- Work to be completed
Pull every line holding the string "toolbar" from the records below.

□ □ □

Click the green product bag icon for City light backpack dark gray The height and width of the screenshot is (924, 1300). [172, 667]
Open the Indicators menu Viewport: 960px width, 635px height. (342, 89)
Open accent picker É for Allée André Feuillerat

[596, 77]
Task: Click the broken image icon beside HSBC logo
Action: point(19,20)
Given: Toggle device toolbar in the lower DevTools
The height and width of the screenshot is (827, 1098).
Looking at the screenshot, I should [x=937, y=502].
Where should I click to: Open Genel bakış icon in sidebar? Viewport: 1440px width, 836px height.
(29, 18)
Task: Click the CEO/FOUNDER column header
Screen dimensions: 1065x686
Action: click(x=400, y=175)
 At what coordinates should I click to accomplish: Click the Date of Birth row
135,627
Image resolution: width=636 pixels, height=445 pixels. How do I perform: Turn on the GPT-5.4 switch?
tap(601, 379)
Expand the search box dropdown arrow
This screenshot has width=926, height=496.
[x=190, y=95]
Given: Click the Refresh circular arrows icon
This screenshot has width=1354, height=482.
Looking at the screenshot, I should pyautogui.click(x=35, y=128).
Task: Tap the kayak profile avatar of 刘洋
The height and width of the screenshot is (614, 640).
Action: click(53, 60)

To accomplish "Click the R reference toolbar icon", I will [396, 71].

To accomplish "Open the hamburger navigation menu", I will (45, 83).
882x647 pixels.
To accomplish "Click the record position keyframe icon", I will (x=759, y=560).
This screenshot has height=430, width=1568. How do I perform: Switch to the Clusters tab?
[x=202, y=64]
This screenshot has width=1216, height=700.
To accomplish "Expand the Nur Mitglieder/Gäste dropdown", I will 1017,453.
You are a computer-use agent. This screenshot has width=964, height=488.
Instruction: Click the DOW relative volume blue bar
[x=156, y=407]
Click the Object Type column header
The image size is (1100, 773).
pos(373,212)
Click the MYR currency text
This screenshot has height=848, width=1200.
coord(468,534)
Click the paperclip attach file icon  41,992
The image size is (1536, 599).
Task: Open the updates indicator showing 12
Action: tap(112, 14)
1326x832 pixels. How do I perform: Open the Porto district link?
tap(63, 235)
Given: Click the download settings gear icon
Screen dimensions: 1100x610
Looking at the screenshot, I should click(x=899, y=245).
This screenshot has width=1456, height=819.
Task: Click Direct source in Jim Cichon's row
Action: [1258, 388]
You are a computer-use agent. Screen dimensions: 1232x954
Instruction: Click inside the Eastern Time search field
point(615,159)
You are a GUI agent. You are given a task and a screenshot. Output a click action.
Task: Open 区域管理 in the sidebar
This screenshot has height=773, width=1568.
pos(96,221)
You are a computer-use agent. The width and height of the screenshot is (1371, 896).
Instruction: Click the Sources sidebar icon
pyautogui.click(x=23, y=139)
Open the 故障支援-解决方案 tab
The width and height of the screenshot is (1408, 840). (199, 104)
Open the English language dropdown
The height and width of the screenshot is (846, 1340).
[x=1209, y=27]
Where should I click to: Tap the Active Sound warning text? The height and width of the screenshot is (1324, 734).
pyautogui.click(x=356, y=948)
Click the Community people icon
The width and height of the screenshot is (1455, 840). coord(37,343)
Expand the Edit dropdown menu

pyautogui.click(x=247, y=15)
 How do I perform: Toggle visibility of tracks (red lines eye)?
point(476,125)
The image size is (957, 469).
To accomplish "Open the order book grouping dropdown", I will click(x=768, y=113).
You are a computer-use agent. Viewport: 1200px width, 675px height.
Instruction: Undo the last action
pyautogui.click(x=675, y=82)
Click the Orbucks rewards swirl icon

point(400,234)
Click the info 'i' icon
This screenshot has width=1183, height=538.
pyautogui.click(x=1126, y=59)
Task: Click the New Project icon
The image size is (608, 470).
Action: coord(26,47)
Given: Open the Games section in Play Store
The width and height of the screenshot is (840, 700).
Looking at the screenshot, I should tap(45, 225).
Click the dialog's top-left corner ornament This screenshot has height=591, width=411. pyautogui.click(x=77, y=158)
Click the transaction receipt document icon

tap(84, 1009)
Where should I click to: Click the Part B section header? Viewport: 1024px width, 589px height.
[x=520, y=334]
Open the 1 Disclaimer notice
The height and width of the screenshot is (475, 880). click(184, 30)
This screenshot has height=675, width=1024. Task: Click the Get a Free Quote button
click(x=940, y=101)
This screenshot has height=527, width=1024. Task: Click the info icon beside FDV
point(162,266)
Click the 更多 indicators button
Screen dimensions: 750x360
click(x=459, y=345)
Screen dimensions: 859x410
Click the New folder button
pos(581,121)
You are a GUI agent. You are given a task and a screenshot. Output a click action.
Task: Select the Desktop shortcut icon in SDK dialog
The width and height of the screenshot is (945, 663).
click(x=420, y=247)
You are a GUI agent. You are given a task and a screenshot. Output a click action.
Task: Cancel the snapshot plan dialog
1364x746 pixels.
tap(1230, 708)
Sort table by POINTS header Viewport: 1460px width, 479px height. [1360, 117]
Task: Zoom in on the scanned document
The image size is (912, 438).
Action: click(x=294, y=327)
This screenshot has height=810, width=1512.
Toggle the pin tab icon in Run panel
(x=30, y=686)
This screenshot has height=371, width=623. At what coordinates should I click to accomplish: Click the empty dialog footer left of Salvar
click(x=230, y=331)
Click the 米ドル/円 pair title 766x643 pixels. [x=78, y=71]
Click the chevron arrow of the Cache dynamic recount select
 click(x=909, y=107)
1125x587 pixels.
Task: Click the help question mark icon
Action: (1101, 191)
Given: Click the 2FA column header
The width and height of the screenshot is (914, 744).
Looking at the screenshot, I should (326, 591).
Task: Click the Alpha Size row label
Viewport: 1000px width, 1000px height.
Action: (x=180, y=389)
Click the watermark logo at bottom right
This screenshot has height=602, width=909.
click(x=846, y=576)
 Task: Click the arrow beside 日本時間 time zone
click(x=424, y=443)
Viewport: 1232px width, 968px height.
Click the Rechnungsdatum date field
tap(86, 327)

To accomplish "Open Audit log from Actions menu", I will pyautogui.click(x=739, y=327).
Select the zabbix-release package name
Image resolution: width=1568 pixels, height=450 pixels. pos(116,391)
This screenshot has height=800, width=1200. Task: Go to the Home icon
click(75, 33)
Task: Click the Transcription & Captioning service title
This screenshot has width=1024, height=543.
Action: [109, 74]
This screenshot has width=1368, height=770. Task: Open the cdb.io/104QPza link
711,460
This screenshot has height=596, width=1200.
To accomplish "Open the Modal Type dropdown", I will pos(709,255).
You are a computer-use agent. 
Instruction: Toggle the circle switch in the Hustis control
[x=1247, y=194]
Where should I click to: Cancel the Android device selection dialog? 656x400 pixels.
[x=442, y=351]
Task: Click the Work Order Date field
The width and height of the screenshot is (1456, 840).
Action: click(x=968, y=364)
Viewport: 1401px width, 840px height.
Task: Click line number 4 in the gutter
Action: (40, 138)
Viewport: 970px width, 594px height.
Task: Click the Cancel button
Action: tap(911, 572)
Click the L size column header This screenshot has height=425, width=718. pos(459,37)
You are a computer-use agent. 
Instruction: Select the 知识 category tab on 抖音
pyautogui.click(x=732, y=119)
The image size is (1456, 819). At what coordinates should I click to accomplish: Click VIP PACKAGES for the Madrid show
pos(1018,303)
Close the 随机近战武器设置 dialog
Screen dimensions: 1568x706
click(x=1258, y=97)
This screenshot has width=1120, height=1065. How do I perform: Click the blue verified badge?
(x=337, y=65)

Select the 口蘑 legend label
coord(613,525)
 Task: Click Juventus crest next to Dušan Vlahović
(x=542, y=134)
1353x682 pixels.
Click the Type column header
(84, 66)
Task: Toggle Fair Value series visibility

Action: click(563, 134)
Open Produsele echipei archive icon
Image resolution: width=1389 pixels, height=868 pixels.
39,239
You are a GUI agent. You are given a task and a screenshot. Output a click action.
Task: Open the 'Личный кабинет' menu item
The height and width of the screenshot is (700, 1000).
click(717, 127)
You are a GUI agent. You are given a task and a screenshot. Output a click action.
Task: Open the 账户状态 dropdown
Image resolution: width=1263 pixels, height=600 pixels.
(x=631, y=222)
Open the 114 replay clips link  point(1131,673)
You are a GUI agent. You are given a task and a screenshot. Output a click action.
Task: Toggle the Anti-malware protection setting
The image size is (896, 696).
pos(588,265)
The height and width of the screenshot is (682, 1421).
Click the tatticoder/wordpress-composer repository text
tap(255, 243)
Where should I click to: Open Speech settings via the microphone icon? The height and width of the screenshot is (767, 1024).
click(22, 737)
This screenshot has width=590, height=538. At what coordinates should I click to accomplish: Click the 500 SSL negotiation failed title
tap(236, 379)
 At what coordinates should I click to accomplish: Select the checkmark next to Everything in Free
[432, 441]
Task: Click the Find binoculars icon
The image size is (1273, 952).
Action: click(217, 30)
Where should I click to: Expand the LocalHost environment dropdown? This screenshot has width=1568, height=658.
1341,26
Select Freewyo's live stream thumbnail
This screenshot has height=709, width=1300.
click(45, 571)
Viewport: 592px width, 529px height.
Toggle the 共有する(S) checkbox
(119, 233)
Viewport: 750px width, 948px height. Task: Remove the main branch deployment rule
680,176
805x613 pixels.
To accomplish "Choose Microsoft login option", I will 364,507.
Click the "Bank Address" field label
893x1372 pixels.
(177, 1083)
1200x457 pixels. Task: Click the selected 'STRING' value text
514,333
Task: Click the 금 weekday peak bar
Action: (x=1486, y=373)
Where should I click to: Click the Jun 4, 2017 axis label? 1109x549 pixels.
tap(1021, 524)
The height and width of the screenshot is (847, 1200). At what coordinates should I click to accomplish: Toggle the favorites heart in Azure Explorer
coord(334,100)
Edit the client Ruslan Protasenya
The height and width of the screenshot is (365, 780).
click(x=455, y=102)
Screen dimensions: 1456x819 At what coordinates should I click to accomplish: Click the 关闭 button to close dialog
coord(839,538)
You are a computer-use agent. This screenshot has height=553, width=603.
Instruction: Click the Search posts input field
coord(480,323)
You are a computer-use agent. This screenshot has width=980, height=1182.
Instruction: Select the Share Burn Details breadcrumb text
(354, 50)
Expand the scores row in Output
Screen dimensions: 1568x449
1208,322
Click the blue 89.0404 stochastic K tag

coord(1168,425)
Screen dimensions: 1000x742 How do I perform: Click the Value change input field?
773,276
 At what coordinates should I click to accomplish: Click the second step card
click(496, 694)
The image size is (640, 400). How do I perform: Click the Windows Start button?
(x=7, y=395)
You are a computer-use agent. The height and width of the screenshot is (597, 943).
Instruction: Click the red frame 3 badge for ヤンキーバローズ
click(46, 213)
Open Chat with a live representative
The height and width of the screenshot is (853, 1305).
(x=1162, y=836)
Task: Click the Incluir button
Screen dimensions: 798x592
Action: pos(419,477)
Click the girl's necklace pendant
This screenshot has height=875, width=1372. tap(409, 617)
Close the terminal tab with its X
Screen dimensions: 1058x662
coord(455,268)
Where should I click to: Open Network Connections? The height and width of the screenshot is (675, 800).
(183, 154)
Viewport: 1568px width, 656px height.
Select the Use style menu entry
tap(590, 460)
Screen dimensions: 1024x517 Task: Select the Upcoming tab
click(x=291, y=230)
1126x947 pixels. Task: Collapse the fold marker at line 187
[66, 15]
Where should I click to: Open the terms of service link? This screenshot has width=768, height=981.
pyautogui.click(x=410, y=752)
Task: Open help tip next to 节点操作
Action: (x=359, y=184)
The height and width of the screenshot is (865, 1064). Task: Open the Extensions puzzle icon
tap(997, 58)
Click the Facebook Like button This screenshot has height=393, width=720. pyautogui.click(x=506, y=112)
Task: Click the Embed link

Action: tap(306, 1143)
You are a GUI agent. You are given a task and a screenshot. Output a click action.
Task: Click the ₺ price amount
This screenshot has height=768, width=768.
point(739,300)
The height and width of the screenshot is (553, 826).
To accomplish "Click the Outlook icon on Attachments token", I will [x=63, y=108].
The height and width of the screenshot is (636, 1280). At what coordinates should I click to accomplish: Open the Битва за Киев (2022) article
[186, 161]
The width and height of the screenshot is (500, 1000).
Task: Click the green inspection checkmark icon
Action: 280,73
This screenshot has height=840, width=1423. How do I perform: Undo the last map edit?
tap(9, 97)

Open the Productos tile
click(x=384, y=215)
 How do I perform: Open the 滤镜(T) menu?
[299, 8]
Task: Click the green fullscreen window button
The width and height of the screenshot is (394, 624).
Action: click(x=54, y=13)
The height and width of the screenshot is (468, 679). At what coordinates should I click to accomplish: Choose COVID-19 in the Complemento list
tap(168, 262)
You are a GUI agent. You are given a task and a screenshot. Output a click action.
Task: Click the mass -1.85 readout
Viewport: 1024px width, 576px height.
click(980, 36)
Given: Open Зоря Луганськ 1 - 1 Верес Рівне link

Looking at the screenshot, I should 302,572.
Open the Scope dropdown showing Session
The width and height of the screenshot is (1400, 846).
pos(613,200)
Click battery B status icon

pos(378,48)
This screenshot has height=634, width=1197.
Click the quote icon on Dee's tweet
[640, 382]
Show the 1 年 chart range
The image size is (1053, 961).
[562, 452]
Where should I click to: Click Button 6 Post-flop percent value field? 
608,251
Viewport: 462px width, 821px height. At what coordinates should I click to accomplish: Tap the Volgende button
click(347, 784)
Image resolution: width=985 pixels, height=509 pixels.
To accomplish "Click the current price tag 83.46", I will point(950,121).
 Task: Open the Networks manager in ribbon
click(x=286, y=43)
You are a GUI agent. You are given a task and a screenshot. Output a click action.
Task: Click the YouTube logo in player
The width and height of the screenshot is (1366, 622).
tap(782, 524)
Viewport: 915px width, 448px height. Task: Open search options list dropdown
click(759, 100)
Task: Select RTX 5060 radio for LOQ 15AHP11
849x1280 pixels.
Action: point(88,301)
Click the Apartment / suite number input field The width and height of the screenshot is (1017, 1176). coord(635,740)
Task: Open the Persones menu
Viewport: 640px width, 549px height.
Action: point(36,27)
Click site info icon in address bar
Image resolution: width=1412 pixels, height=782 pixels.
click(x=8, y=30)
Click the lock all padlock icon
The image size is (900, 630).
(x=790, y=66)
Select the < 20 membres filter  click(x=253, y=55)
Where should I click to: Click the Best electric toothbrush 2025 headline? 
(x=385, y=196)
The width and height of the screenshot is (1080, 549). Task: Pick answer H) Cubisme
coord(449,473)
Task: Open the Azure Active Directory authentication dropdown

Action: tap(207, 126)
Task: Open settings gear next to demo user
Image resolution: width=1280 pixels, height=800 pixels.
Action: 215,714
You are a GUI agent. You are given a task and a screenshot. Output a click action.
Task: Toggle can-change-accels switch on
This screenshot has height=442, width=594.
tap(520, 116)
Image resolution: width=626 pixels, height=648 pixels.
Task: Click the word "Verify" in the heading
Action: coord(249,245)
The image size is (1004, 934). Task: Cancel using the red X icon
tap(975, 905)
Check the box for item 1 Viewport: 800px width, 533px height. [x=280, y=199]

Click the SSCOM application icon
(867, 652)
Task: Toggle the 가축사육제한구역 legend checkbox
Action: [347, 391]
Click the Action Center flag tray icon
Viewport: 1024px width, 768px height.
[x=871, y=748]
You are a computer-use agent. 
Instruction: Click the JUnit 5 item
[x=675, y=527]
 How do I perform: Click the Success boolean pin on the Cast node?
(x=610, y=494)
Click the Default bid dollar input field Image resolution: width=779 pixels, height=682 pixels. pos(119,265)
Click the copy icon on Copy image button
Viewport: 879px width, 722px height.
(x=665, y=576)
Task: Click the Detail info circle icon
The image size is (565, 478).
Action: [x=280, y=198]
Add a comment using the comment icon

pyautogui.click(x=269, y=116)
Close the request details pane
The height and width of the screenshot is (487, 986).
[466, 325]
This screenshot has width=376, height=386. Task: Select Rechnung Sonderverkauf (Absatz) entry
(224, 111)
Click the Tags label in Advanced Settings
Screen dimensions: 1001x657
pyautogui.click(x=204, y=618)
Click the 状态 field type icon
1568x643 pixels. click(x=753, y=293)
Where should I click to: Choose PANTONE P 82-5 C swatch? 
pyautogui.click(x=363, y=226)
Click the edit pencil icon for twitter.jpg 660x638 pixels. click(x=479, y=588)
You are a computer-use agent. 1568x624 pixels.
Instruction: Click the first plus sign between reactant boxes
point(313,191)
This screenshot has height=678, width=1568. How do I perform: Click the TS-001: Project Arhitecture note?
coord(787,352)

□ □ □

- Exercise response
Given: Toggle device toolbar in the lower DevTools
To accomplish "Click the R reference toolbar icon", I will [396, 71].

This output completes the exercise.